'Let's just play baseball': Scherzer's focus on the field post-negotiations

March 12th, 2022

PORT ST. LUCIE, Fla. -- A little after 9 a.m. ET on Saturday, Max Scherzer climbed upon a Clover Park mound and began throwing a bullpen session for the first time as a Met. He was assertive, barking out pitch sequences and locations. He was detail-oriented, instructing catcher Tomás Nido where to position his glove. At one point, Scherzer simulated at-bats with pitching coach Jeremy Hefner standing in as a hitter.

Scherzer had just spent weeks acting as one of the central voices of the Major League Baseball Players Association’s executive subcommittee, which reviewed negotiation points between the union and the league. He was more than ready to return to the work of actual baseball.

“We can be talking about the pros and cons [of the deal] at a later time,” Scherzer said. “We’ve got to realize that we’ve got baseball back. The fans want to hear us talk about baseball. I’m out here getting ready for the season.”

For Scherzer, that’s a process that began much earlier in the offseason, some weeks after he missed Game 6 of the National League Championship Series with the Dodgers due to an “overcooked” right arm. During labor talks, Scherzer -- by then with the Mets on a record three-year, $130 million free-agent deal -- worked out at the Cressey Sports Performance facility in Palm Beach Gardens, Fla., fitting in such exercises as a three-inning simulated game between negotiation sessions. Upon arriving at camp this weekend, Scherzer threw around 45 pitches during his bullpen session, which he believes will line him up to be at or around 100 pitches by Opening Day.

“This is not a normal Spring Training,” Scherzer said of the 2022 proceedings, which have been compressed from around seven weeks to fewer than four. “You’ve got to adapt. You’ve got to know what your schedule is and know where you’re at and how to navigate it, and know where your body’s at. I’ve got all the experience in the world. I’m old. I’m one of the dinosaurs of the game. So I know where I need to be.”

For most Mets, this spring is about adjusting on the fly. Some players, such as Scherzer, Brandon Nimmo and Jordan Yamamoto, who live locally, arrived at the facility almost immediately. The rest will filter in no later than Sunday, the official start of camp.

All the while, general manager Billy Eppler and his team will work on improving the club, with eyes on starting pitching depth, relief help and perhaps another outfielder. Prior to the lockout, the Mets had been one of baseball’s most aggressive teams, signing Scherzer and several others while adding tens of millions to the payroll. That strategy of outspending others under multibillionaire owner Steve Cohen may not be quite as feasible in future seasons, considering that the new CBA includes a fourth tier of the Competitive Balance Tax, which was designed to limit runaway spending.

“There’s a level of frustration with that, no doubt,” said Nimmo, the Mets’ labor rep. “You have a guy come in like Steve and he wants to win as badly as he does, and you’re passionate about that with him, it does frustrate you a little bit.
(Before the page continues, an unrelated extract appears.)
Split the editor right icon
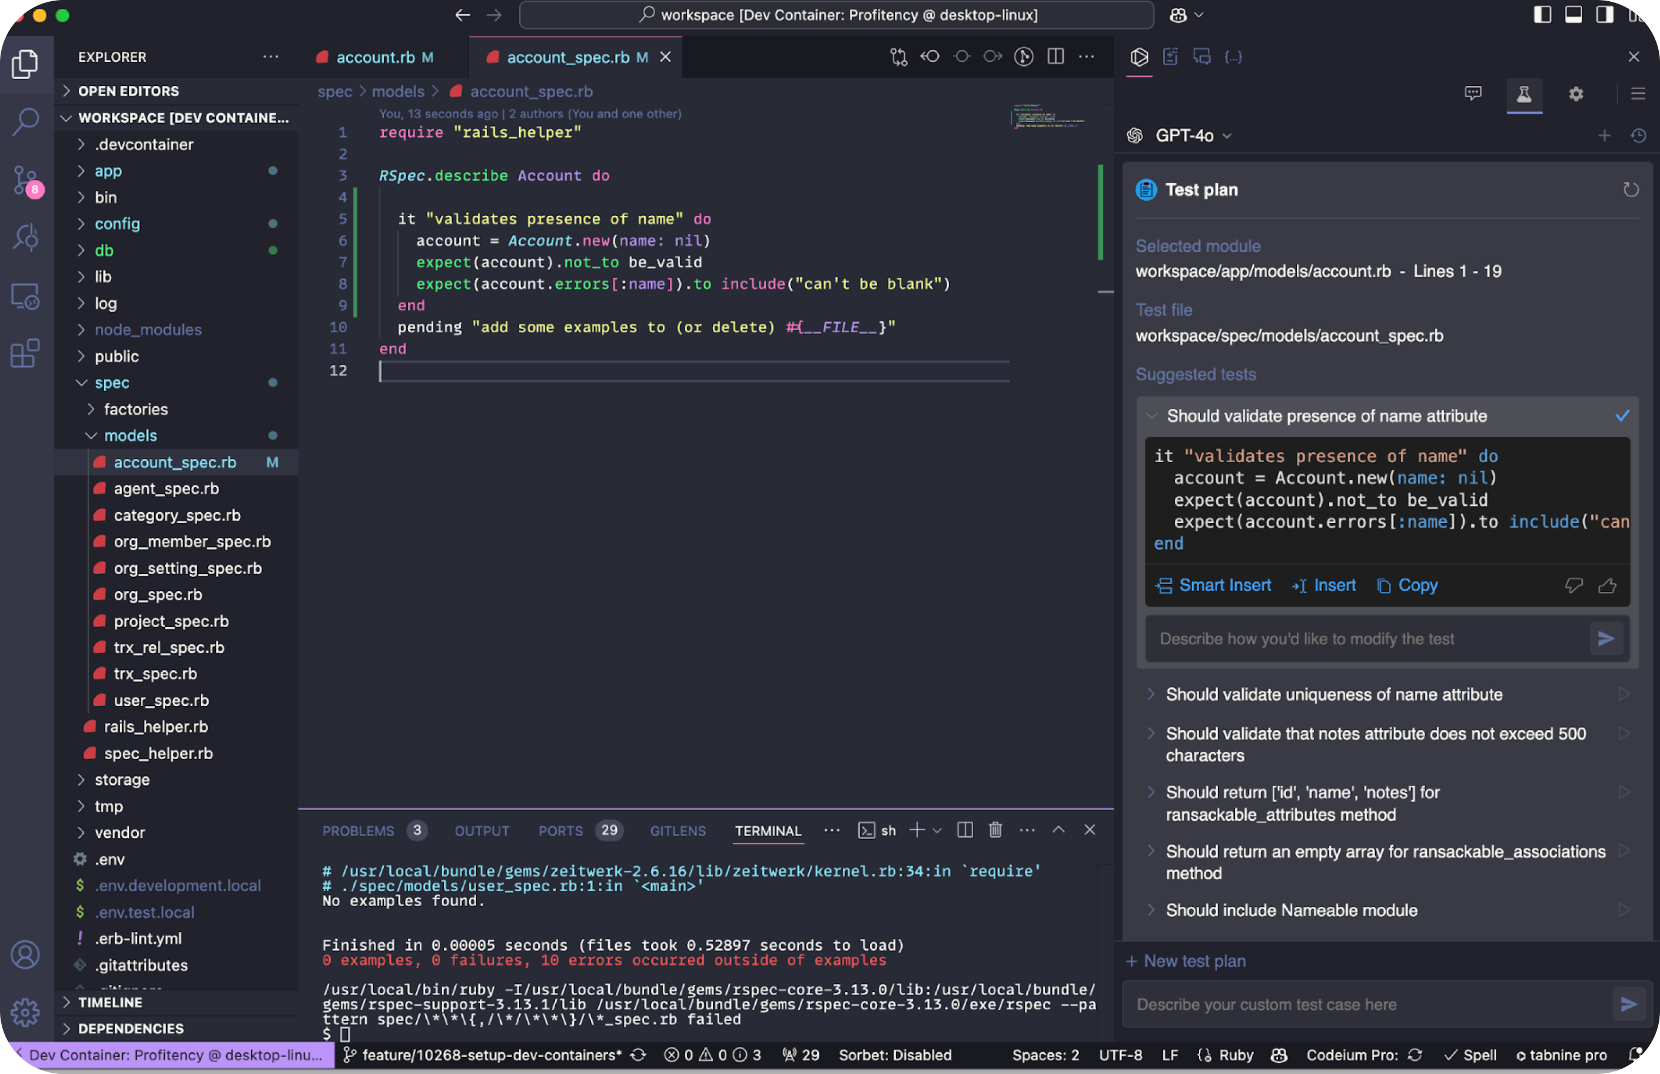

But it is what it is now. Steve’s a smart guy, and I know he’ll figure out a way to do his best with the circumstances that are here.”
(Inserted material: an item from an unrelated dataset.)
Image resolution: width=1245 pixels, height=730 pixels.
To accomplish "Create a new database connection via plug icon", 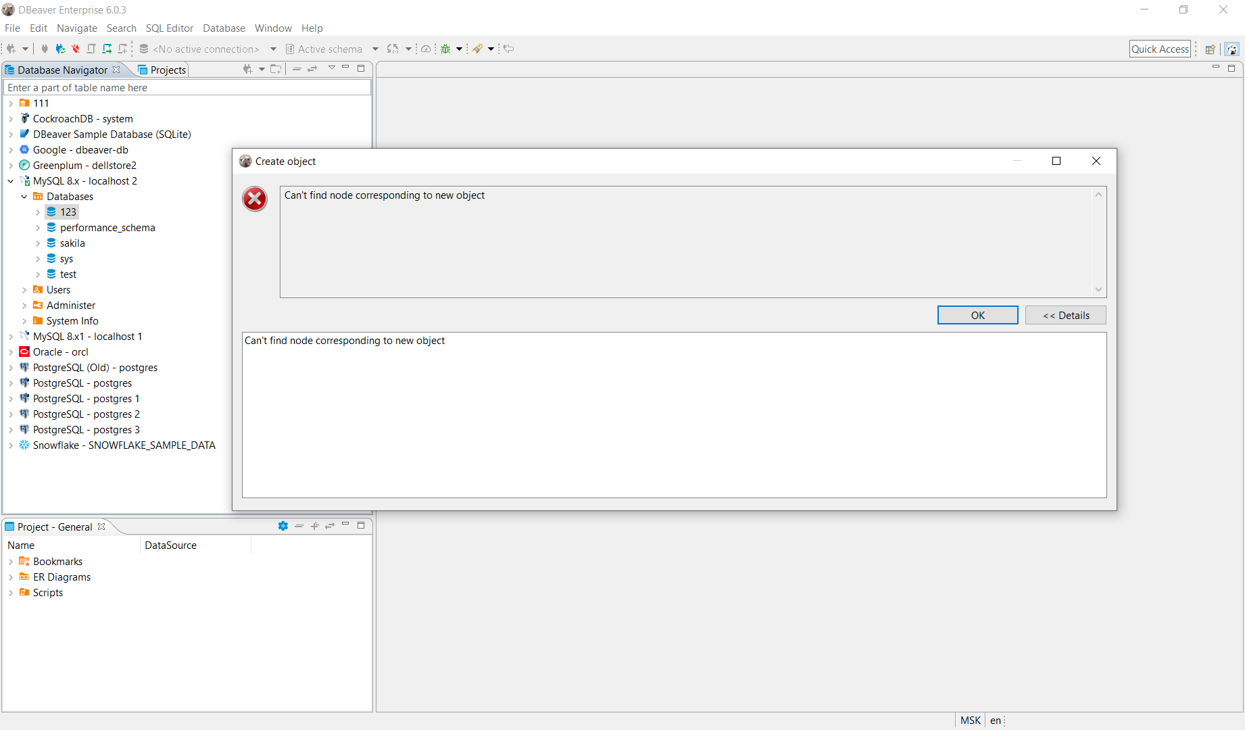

Cohen and Eppler are already in the process of doing so, just as Scherzer is well into his preparation for the season. After the players and owners finally struck a deal on Thursday evening, Scherzer said, he celebrated the new agreement, but the revelry was short-lived given how much work lay before him. Opening Day is less than four weeks away, and whether it’s Scherzer or Jacob deGrom on the mound -- the former is completely fine with either outcome -- the Mets are committed to making this season better than the last.

“I just want to get games going,” Scherzer said. “I want the fans to be focusing on the games and the players and out here. I don’t want the fans hanging onto things we were talking about on the deal. It’s over. Let’s just play baseball.”